**For INFM 603 students:** This notebook illustrates string processing operations in python.

**Summary:** We'll first load a file of State Department cables (i.e., telegram messages) from the 1970's that the National Archives and Records Administration makes available.  We'll then use python to find some interesting things in that collections.


**Task:** Build a travel record for Secretary of State Henry Kissinger for the messages in at least 20 of the files (each of which contains the messages for a month).  To do this, first **find the messages sent by Kissinger**. For each such message, **print the date and the address of the sending organization to a file** named Kissinger_Travel.txt, in **increasing date order **(i.e., oldest messages first).  Examining this file, you should be able to see where Kissinger as visiting each time he sent a message (although the abbreviations used in the sender's addresses might be a bit cryptic).

The messages in the CFPF.PU files are (intentionally) missing the msgtext field, but the messages in the CFPF.TEL files do have that field.  So I suggest focusing on the files that start with CFPF.TEL.


A useful heuristic would be that **the first line that starts with "FM " is the from address.**  Note, however, that there may sometimes be errors in the message format (for example, I suppose there might be a space before FM in some cases).  Anyhow, it should be easy to check to see if every message has exactly one line that starts with "FM " and if so that's very likely the from address and if not then inspecting the message will likely indicate what went wrong in that case.
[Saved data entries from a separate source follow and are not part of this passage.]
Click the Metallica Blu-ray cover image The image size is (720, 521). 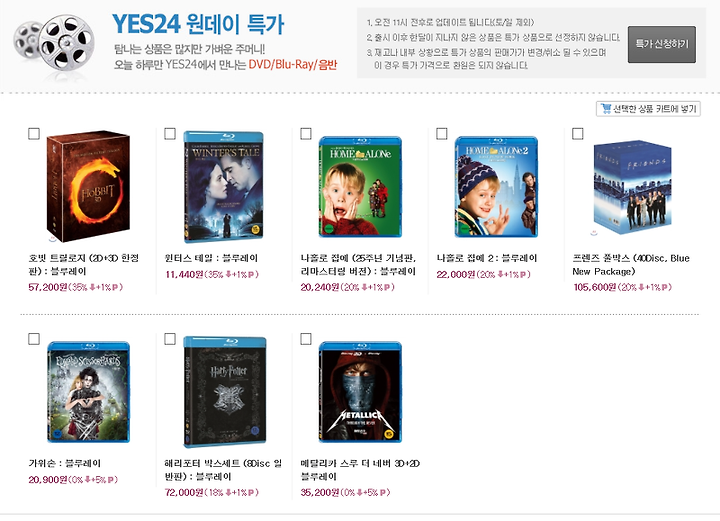360,392
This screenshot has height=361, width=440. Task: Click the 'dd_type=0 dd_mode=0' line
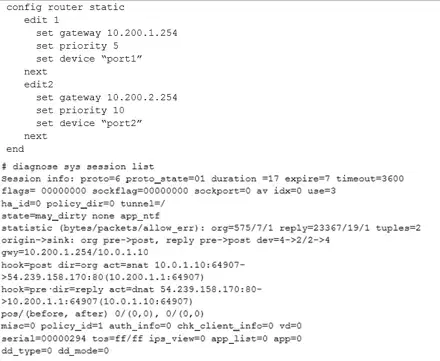pos(55,351)
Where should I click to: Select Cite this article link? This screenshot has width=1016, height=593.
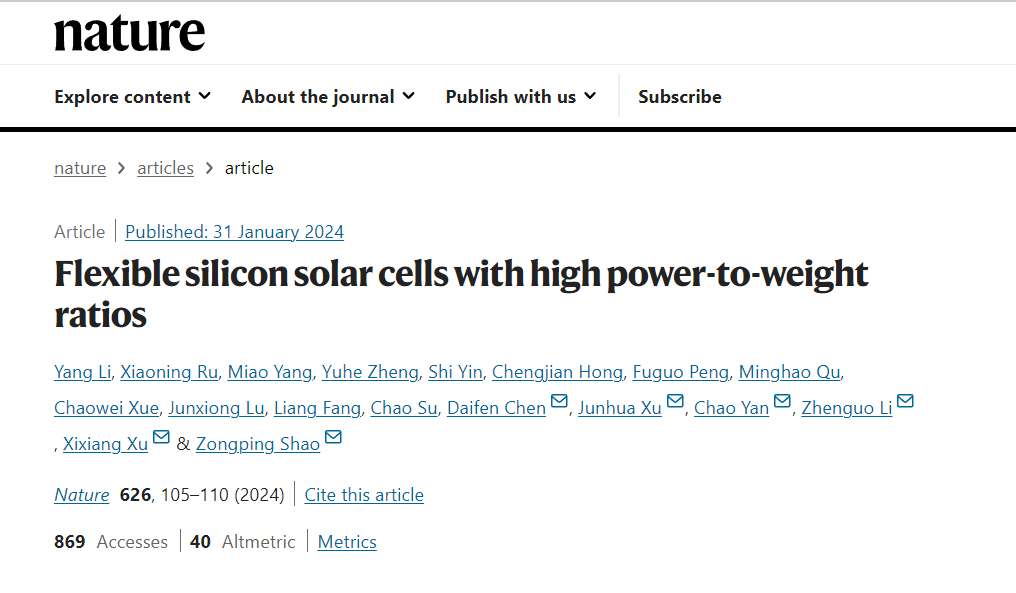[x=364, y=495]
A few people have asked (directly or indirectly) **how to "find the messages sent by Kissinger"**.  There are two ways people have tried:

1. When the message was sent on Kissinger's behalf (Kissinger didn't actually type these -- someone else did) then the message (in the msgtext field) will say, near the end "Kissinger".  In my own code I just looked for any message that had Kissinger in the last 10 tokens, and that seemed to work fine (I printed out many such cases, and they all looked like Kissinger used as a signature, not as someone mentioned in the message).
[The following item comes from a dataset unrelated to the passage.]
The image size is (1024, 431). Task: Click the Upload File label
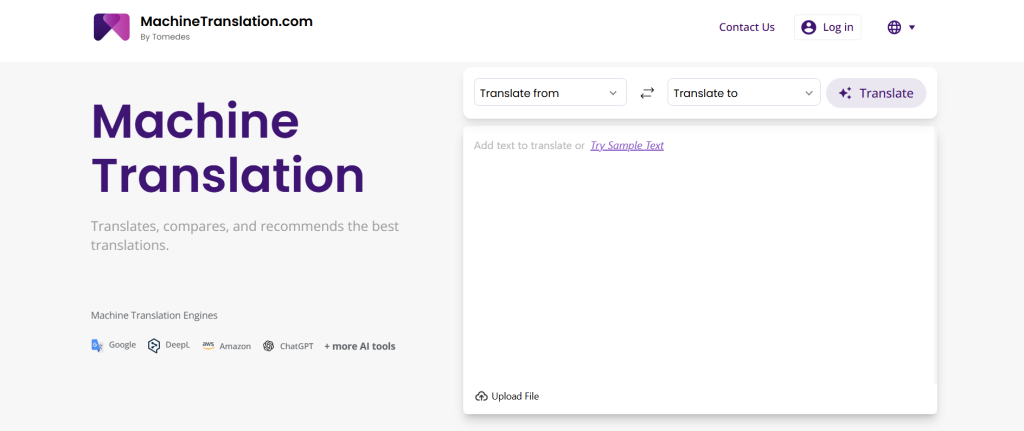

2. In the PU files there is a <from> tag that sometimes indicates that Kissinger was the author of the message, but in the TEL files that trick does not seem to work (because the <from> tag always seems to indicate the sending organization in the TEL files).  If you do want to use the metadata rather than the text of the messages, just be sure you look at enough examples to understand how those metadata fields were populated.

3. According to Wikipedia, Kissinger became secretary of state on September 22, 1973.  You might expect to find few (or perhaps even no) messages signed by him from before that date (he was previously the National Security Advisor, so he may have sent some messages before that date).  This should not be an issue for automatic processing, but it may be something you will want to know if you are choosing which messages to examine.
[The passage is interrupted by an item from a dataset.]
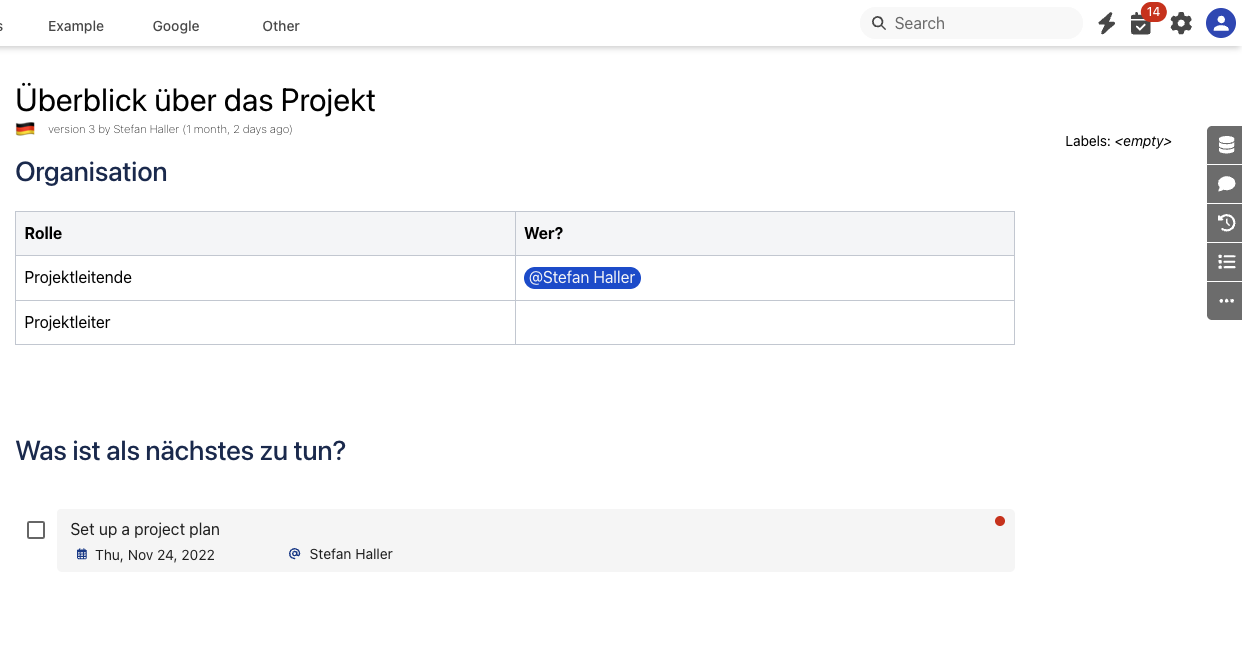Click the Search input field
1242x661 pixels.
(x=980, y=23)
First we need to download the collection.  We'll do this by using the Unix wget command to download a zip file, and then the Unix unzip command.  To use a Unix command in a Colab notebook, just precede it with a !

In [None]:
!wget https://users.umiacs.umd.edu/~oard/cables.zip
print('starting unzip')
!unzip -u -q cables.zip
print('unzip complete, files stored in cables/')

--2022-09-13 22:06:12--  https://users.umiacs.umd.edu/~oard/cables.zip
Resolving users.umiacs.umd.edu (users.umiacs.umd.edu)... 128.8.120.33
Connecting to users.umiacs.umd.edu (users.umiacs.umd.edu)|128.8.120.33|:443... connected.
HTTP request sent, awaiting response... 200 OK
Length: 509664391 (486M) [application/zip]
Saving to: ‘cables.zip.2’


2022-09-13 22:06:30 (27.2 MB/s) - ‘cables.zip.2’ saved [509664391/509664391]

starting unzip
unzip complete, files stored in cables/


Now let's open one file from the collection, which contains multiple messages (enclosed in a `<sasdoc></sasdoc>` is a document. Inside is the `<msgtext>` and `<subject>` tags). Look at some of the subject lines to get a sense for what's in the collection.  

In [None]:
import xml.etree.ElementTree as ET
import random


We'll make a list of lists.  The outer list will have on entry per message; the inner list will have one entry per token. 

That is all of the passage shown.